Print the records below exactly, omitting all pictures.

→ INPUT DATA:

════════

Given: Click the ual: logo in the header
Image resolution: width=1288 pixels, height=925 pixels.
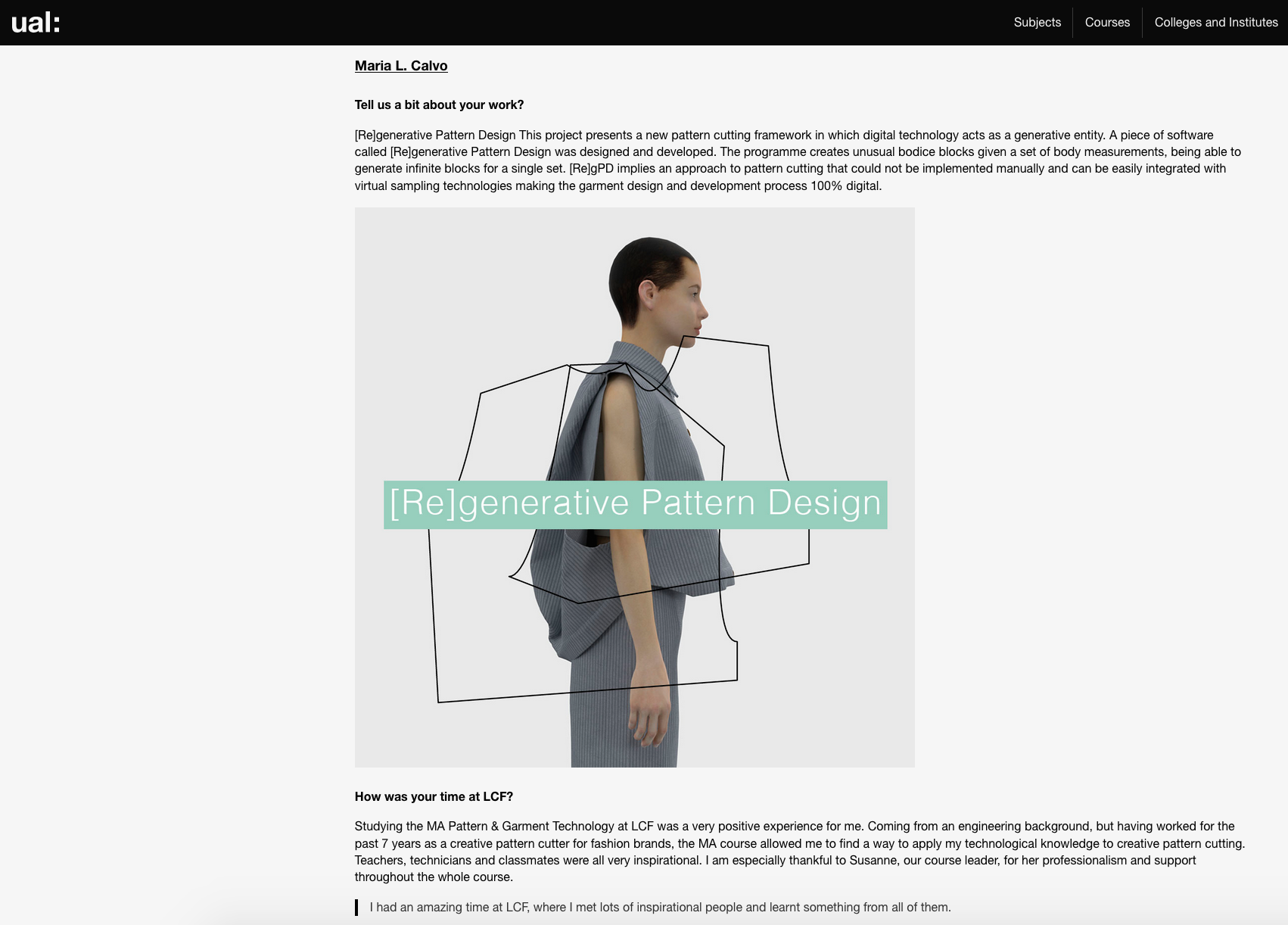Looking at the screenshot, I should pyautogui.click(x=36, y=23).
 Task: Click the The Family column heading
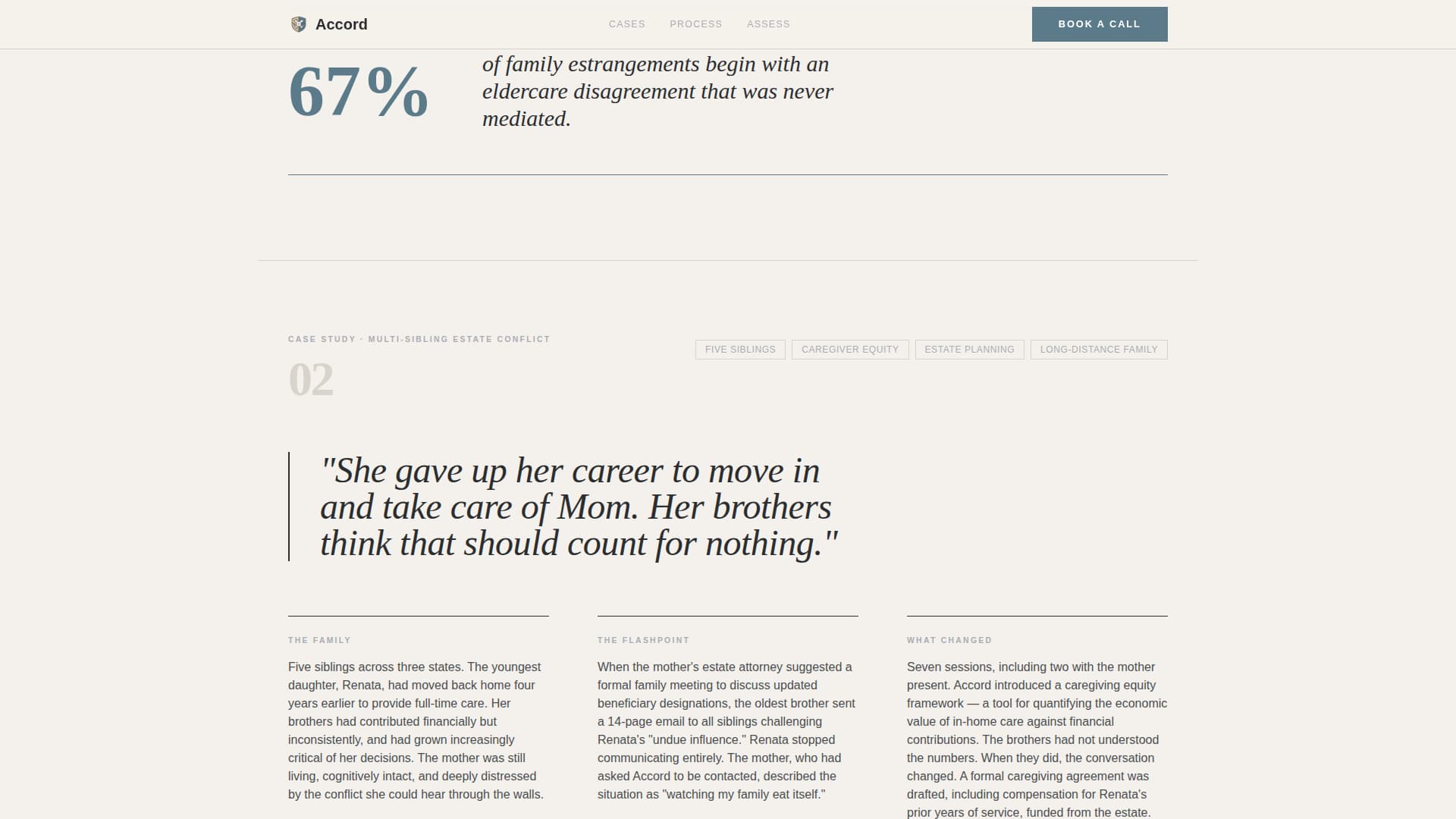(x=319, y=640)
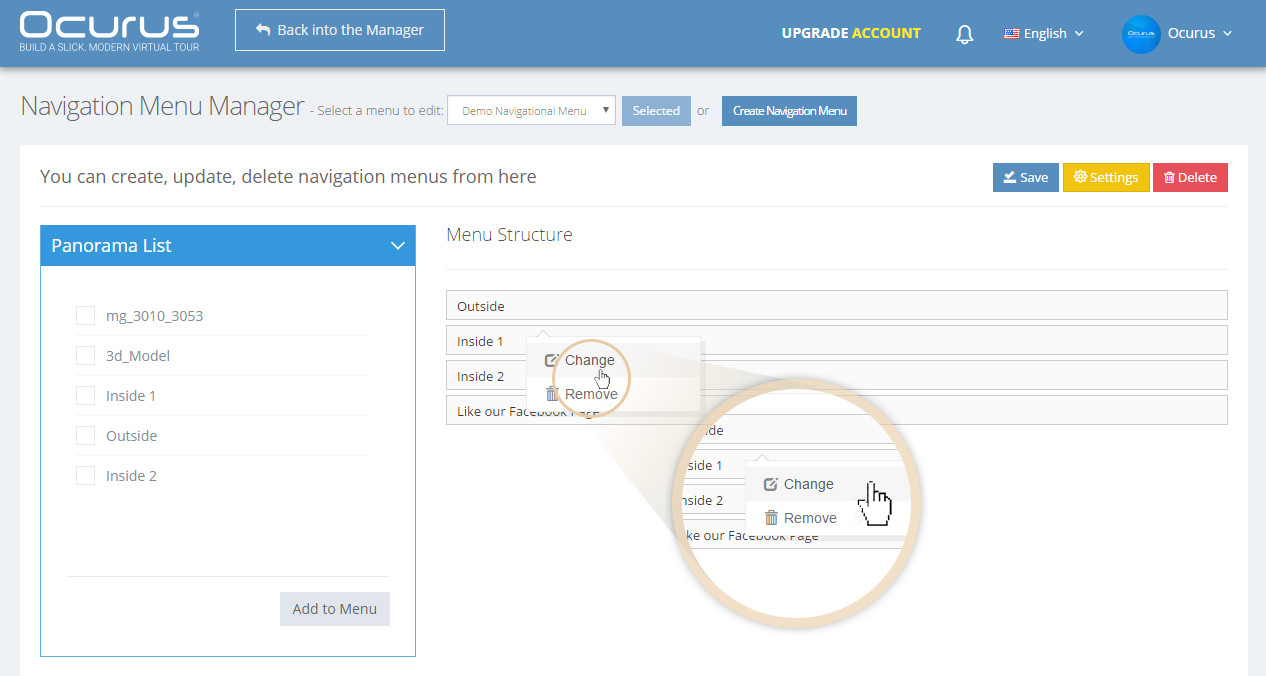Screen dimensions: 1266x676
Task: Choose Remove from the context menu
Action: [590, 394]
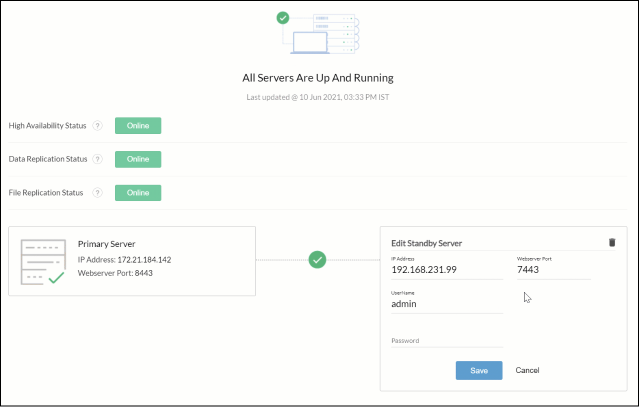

════════

→ RESULT OF THE TASK:
Given: Click the ual: logo in the header
Image resolution: width=1288 pixels, height=925 pixels.
Looking at the screenshot, I should pyautogui.click(x=36, y=23).
 Task: Click the The Family column heading
(x=319, y=640)
Screen dimensions: 1266x676
Task: Choose Remove from the context menu
Action: [590, 394]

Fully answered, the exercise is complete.